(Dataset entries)
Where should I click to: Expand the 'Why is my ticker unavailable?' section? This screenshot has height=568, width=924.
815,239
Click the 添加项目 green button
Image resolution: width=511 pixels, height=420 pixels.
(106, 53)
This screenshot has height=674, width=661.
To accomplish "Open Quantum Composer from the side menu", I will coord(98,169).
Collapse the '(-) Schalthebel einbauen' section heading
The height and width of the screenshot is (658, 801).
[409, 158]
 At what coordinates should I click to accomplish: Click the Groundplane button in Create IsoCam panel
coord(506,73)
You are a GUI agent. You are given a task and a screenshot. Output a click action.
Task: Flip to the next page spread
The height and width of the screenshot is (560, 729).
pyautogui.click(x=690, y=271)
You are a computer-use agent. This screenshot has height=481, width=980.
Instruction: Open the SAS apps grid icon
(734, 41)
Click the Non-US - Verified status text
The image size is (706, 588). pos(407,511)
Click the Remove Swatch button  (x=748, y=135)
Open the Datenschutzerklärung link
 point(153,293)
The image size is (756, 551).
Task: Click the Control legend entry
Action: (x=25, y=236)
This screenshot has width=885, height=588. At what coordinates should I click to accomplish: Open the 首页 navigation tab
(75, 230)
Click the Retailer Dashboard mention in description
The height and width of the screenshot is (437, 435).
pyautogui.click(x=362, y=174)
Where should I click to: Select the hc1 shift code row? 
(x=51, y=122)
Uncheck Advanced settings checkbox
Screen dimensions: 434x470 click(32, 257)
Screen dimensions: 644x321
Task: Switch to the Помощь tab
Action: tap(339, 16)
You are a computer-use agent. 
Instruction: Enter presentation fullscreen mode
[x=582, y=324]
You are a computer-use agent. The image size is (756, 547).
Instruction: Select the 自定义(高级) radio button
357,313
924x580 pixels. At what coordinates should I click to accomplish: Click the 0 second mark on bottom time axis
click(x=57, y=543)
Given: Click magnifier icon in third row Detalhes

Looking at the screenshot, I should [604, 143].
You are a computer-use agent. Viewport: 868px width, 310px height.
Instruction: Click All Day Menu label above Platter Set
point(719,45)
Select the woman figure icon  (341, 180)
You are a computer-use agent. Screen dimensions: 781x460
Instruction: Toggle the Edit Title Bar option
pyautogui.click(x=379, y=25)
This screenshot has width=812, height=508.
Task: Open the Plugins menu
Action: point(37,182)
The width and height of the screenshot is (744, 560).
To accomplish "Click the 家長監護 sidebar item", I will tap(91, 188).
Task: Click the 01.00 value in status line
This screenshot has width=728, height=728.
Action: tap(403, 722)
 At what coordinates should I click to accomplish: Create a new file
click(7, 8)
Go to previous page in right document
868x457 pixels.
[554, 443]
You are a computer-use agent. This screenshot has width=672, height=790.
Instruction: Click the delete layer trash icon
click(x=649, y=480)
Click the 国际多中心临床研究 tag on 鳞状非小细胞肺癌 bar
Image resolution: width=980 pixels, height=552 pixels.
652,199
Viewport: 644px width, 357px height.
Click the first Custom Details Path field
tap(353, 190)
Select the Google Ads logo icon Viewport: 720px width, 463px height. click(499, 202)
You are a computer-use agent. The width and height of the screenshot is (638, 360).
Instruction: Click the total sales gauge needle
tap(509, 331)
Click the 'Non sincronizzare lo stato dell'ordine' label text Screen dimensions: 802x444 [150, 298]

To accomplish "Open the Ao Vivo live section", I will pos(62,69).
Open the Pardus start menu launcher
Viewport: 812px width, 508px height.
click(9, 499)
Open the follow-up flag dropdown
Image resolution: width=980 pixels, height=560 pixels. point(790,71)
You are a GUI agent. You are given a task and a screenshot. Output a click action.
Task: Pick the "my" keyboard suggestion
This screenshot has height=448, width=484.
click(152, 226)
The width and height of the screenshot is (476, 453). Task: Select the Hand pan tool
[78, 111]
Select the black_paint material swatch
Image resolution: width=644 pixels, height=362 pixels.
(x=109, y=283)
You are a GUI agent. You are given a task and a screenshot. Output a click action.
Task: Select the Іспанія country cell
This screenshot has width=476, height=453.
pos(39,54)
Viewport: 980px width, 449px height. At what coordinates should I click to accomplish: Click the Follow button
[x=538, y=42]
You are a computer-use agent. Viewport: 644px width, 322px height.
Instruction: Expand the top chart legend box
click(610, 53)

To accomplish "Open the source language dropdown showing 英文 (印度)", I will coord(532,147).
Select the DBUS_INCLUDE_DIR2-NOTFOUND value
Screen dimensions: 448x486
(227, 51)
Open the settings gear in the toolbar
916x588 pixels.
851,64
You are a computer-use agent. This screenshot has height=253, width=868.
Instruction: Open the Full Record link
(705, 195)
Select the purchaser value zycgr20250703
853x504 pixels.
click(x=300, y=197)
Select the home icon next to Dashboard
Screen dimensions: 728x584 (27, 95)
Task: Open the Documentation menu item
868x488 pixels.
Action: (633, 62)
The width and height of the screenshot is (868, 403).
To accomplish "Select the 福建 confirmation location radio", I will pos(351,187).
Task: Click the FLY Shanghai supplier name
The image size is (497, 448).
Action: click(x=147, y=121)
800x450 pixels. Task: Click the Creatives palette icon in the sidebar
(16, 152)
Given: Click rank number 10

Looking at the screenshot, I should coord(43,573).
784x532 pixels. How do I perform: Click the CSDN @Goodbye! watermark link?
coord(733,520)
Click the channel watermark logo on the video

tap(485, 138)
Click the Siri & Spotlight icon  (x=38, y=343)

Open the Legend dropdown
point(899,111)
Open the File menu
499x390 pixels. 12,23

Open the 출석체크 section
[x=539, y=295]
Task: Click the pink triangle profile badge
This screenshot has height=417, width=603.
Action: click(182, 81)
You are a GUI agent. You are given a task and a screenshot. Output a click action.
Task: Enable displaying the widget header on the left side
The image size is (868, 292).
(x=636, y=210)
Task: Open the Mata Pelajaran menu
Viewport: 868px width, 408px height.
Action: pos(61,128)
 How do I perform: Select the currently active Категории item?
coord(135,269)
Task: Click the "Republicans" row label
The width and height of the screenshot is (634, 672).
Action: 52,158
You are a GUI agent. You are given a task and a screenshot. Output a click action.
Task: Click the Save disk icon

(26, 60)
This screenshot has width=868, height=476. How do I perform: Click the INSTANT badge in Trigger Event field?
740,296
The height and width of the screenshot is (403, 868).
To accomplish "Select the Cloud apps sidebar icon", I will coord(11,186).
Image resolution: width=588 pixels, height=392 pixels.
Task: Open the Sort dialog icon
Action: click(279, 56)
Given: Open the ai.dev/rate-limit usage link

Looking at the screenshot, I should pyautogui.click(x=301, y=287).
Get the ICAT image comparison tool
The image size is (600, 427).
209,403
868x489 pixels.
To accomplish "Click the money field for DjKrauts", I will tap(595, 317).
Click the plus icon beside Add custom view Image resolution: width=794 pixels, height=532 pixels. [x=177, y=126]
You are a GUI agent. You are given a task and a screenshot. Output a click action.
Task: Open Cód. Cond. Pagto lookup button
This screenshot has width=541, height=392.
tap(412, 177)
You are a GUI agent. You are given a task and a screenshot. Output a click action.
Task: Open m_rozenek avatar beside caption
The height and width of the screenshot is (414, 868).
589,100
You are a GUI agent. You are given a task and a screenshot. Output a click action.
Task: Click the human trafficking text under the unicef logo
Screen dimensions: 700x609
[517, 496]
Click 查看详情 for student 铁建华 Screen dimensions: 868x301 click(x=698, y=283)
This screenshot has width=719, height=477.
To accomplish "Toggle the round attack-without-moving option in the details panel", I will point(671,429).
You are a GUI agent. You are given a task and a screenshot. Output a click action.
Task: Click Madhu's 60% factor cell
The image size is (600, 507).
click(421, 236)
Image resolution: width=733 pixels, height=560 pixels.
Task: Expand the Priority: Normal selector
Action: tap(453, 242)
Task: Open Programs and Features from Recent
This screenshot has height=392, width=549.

_What you have to do_:
Whenever the word "from" occurs in a line of the records, that line counts toward the total; state the total only.

_Final answer_:
2